Records provided Block Start
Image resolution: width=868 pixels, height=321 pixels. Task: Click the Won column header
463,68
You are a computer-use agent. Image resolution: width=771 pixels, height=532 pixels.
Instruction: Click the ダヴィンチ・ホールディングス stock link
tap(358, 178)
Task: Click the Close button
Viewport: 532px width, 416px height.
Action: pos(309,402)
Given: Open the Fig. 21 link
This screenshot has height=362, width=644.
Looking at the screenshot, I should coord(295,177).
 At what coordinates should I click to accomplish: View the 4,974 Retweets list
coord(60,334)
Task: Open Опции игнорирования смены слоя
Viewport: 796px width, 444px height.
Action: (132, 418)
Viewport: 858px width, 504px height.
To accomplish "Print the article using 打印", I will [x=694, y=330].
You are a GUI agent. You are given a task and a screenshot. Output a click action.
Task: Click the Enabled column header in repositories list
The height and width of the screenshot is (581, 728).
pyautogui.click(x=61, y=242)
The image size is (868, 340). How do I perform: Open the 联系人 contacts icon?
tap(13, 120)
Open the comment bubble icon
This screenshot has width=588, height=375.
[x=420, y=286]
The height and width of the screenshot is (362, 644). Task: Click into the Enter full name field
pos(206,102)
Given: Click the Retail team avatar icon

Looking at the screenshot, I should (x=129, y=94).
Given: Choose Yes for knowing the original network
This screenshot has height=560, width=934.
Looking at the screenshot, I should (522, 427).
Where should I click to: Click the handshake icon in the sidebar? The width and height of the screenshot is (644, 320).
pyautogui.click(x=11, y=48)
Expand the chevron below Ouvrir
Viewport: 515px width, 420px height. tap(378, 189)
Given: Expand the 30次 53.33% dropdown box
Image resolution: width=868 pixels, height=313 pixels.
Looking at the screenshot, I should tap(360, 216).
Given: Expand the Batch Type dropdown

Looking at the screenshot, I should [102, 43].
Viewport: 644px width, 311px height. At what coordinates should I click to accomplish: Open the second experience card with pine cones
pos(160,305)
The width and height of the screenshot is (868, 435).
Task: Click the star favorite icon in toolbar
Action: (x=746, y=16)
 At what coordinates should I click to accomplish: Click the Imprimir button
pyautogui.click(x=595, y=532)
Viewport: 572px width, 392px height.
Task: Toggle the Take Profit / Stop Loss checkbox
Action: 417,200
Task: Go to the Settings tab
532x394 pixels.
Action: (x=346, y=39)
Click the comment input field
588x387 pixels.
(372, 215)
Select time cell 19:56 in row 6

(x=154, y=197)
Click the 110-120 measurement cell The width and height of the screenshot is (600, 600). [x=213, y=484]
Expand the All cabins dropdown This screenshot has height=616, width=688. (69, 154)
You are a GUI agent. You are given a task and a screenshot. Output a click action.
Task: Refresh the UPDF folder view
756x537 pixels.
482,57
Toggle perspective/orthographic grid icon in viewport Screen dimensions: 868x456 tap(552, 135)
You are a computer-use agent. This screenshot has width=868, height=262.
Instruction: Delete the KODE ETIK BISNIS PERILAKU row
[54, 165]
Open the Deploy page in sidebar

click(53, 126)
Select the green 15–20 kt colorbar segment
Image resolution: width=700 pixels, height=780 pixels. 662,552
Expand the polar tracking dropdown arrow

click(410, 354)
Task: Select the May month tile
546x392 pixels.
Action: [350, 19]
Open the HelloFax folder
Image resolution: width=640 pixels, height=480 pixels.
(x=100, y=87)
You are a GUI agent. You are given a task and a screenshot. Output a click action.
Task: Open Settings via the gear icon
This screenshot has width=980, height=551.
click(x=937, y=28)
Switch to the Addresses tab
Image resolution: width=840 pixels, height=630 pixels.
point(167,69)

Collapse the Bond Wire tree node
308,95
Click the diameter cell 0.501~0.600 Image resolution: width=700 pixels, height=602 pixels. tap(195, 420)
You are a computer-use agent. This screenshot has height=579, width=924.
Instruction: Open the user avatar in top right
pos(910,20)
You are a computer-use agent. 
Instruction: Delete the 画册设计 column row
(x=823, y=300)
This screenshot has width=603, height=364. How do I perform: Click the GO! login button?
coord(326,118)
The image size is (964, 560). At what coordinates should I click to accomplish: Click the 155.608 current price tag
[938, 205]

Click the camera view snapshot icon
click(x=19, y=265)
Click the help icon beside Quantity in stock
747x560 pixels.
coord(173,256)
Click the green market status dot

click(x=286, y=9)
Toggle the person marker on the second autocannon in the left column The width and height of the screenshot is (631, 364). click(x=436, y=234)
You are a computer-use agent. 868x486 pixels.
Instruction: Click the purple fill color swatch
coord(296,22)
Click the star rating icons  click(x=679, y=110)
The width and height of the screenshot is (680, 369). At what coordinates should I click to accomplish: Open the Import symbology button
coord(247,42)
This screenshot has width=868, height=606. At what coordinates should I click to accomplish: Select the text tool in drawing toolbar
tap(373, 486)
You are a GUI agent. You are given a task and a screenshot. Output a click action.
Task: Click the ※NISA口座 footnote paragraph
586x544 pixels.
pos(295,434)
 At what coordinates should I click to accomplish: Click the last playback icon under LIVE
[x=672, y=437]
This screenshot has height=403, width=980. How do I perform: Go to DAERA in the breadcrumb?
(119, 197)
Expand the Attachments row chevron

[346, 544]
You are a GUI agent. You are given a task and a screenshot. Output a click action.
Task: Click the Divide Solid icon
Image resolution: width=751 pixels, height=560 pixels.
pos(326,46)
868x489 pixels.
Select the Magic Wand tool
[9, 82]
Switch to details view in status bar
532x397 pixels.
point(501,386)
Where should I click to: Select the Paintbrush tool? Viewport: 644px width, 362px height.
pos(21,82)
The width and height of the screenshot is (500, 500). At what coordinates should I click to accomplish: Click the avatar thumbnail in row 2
Records provided Block End
### Task details
Your job is to print all of the material again, word for word.

### Your solution
Image resolution: width=868 pixels, height=321 pixels. Task: Click the Won column header
463,68
You are a computer-use agent. Image resolution: width=771 pixels, height=532 pixels.
Instruction: Click the ダヴィンチ・ホールディングス stock link
tap(358, 178)
Task: Click the Close button
Viewport: 532px width, 416px height.
Action: pos(309,402)
Given: Open the Fig. 21 link
This screenshot has height=362, width=644.
Looking at the screenshot, I should coord(295,177).
 At what coordinates should I click to accomplish: View the 4,974 Retweets list
coord(60,334)
Task: Open Опции игнорирования смены слоя
Viewport: 796px width, 444px height.
Action: (132, 418)
Viewport: 858px width, 504px height.
To accomplish "Print the article using 打印", I will [x=694, y=330].
You are a GUI agent. You are given a task and a screenshot. Output a click action.
Task: Click the Enabled column header in repositories list
The height and width of the screenshot is (581, 728).
pyautogui.click(x=61, y=242)
The image size is (868, 340). How do I perform: Open the 联系人 contacts icon?
tap(13, 120)
Open the comment bubble icon
This screenshot has width=588, height=375.
[x=420, y=286]
The height and width of the screenshot is (362, 644). Task: Click into the Enter full name field
pos(206,102)
Given: Click the Retail team avatar icon

Looking at the screenshot, I should (x=129, y=94).
Given: Choose Yes for knowing the original network
This screenshot has height=560, width=934.
Looking at the screenshot, I should (522, 427).
Where should I click to: Click the handshake icon in the sidebar? The width and height of the screenshot is (644, 320).
pyautogui.click(x=11, y=48)
Expand the chevron below Ouvrir
Viewport: 515px width, 420px height. tap(378, 189)
Given: Expand the 30次 53.33% dropdown box
Image resolution: width=868 pixels, height=313 pixels.
Looking at the screenshot, I should tap(360, 216).
Given: Expand the Batch Type dropdown

Looking at the screenshot, I should [102, 43].
Viewport: 644px width, 311px height. At what coordinates should I click to accomplish: Open the second experience card with pine cones
pos(160,305)
The width and height of the screenshot is (868, 435).
Task: Click the star favorite icon in toolbar
Action: (x=746, y=16)
 At what coordinates should I click to accomplish: Click the Imprimir button
pyautogui.click(x=595, y=532)
Viewport: 572px width, 392px height.
Task: Toggle the Take Profit / Stop Loss checkbox
Action: 417,200
Task: Go to the Settings tab
532x394 pixels.
Action: (x=346, y=39)
Click the comment input field
588x387 pixels.
(372, 215)
Select time cell 19:56 in row 6

(x=154, y=197)
Click the 110-120 measurement cell The width and height of the screenshot is (600, 600). [x=213, y=484]
Expand the All cabins dropdown This screenshot has height=616, width=688. (69, 154)
You are a GUI agent. You are given a task and a screenshot. Output a click action.
Task: Refresh the UPDF folder view
756x537 pixels.
482,57
Toggle perspective/orthographic grid icon in viewport Screen dimensions: 868x456 tap(552, 135)
You are a computer-use agent. This screenshot has width=868, height=262.
Instruction: Delete the KODE ETIK BISNIS PERILAKU row
[54, 165]
Open the Deploy page in sidebar

click(53, 126)
Select the green 15–20 kt colorbar segment
Image resolution: width=700 pixels, height=780 pixels. 662,552
Expand the polar tracking dropdown arrow

click(410, 354)
Task: Select the May month tile
546x392 pixels.
Action: [350, 19]
Open the HelloFax folder
Image resolution: width=640 pixels, height=480 pixels.
(x=100, y=87)
You are a GUI agent. You are given a task and a screenshot. Output a click action.
Task: Open Settings via the gear icon
This screenshot has width=980, height=551.
click(x=937, y=28)
Switch to the Addresses tab
Image resolution: width=840 pixels, height=630 pixels.
point(167,69)

Collapse the Bond Wire tree node
308,95
Click the diameter cell 0.501~0.600 Image resolution: width=700 pixels, height=602 pixels. tap(195, 420)
You are a computer-use agent. This screenshot has height=579, width=924.
Instruction: Open the user avatar in top right
pos(910,20)
You are a computer-use agent. 
Instruction: Delete the 画册设计 column row
(x=823, y=300)
This screenshot has width=603, height=364. How do I perform: Click the GO! login button?
coord(326,118)
The image size is (964, 560). At what coordinates should I click to accomplish: Click the 155.608 current price tag
[938, 205]

Click the camera view snapshot icon
click(x=19, y=265)
Click the help icon beside Quantity in stock
747x560 pixels.
coord(173,256)
Click the green market status dot

click(x=286, y=9)
Toggle the person marker on the second autocannon in the left column The width and height of the screenshot is (631, 364). click(x=436, y=234)
You are a computer-use agent. 868x486 pixels.
Instruction: Click the purple fill color swatch
coord(296,22)
Click the star rating icons  click(x=679, y=110)
The width and height of the screenshot is (680, 369). At what coordinates should I click to accomplish: Open the Import symbology button
coord(247,42)
This screenshot has width=868, height=606. At what coordinates should I click to accomplish: Select the text tool in drawing toolbar
tap(373, 486)
You are a GUI agent. You are given a task and a screenshot. Output a click action.
Task: Click the ※NISA口座 footnote paragraph
586x544 pixels.
pos(295,434)
 At what coordinates should I click to accomplish: Click the last playback icon under LIVE
[x=672, y=437]
This screenshot has height=403, width=980. How do I perform: Go to DAERA in the breadcrumb?
(119, 197)
Expand the Attachments row chevron

[346, 544]
You are a GUI agent. You are given a task and a screenshot. Output a click action.
Task: Click the Divide Solid icon
Image resolution: width=751 pixels, height=560 pixels.
pos(326,46)
868x489 pixels.
Select the Magic Wand tool
[9, 82]
Switch to details view in status bar
532x397 pixels.
point(501,386)
Where should I click to: Select the Paintbrush tool? Viewport: 644px width, 362px height.
pos(21,82)
The width and height of the screenshot is (500, 500). At what coordinates should I click to accomplish: Click the avatar thumbnail in row 2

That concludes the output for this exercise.